Sayegh's medicated foie gras custard with blackberry gelée, and lapsang souchong infused chocolate
“The way that I use cannabis is like a wine pairing,” says the molecular biology student-turned-chef. “Anyone can get you super high, but this is about getting you just high enough so you see the beauty of what’s put before you.” Sayegh has each of his guests complete a questionnaire to gauge an appropriate dosage specifically for them, then he micro-doses each course according to that person’s tolerance level. Sayegh and his colleagues in the edibles industry do everything in their power to prevent their customers from overdoing it. “As soon as you have a customer who takes too high a dose, you lose a customer,” explains Erik Knutson, owner and co-founder of Colorado’s Keef Cola.
Sayegh is planning to have a brick-and-mortar restaurant up and running within the next three months, right around the time California will vote on the legalization of marijuana for recreational use. In the meantime, the chef is using the facility to manufacture THC and CBD-infused frozen meals that are tailored to the specific micronutrient needs of cancer patients, diabetics and geriatrics.
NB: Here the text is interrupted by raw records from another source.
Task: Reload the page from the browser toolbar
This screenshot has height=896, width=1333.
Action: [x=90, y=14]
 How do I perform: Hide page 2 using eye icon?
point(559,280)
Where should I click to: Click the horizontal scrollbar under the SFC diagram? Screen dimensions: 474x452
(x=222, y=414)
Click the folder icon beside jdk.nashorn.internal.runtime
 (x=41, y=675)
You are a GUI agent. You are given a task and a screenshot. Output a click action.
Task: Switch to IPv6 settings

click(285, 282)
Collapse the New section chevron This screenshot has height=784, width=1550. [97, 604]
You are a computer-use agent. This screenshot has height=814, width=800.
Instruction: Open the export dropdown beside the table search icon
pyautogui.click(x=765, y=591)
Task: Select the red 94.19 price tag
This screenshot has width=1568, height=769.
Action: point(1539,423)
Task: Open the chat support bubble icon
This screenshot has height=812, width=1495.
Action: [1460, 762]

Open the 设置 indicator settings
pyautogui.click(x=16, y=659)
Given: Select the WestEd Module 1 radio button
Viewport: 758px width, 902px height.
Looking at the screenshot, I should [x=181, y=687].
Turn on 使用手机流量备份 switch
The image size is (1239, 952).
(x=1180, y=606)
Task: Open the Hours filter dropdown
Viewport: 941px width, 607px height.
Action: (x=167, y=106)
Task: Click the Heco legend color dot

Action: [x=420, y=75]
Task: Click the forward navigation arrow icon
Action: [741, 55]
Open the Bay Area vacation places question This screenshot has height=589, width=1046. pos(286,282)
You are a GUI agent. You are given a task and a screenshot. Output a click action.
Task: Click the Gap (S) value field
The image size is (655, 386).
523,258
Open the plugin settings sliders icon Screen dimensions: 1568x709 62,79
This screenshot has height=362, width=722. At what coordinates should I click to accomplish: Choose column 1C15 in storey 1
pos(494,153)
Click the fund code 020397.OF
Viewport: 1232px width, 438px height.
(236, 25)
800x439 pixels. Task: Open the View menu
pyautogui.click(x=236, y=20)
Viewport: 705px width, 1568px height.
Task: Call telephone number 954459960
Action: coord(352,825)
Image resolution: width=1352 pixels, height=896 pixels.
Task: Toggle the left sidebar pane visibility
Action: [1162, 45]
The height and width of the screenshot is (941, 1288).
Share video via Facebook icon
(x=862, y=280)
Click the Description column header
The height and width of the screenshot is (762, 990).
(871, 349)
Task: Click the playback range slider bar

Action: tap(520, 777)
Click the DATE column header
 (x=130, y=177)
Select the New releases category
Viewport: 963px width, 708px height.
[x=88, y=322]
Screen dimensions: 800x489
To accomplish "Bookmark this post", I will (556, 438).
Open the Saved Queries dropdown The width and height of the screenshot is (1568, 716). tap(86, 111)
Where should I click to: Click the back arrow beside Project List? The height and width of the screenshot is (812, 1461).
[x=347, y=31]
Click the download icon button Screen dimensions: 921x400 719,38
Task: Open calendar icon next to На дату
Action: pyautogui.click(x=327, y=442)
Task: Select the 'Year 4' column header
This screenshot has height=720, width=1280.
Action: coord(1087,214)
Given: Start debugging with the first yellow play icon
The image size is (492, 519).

As soon as federal legalization happens, Sayegh will most likely be able to ship both the THC and CBD-infused products anywhere in the country. “When cannabis becomes federally legal, that’s when I can really hit my stride,” says the ambitious chef. And for the rest of the edibles community, widespread acceptance is getting closer and closer. “I think we’re only five years away from recreational legalization federally,” predicts Eslao, “It’s only a matter of time.”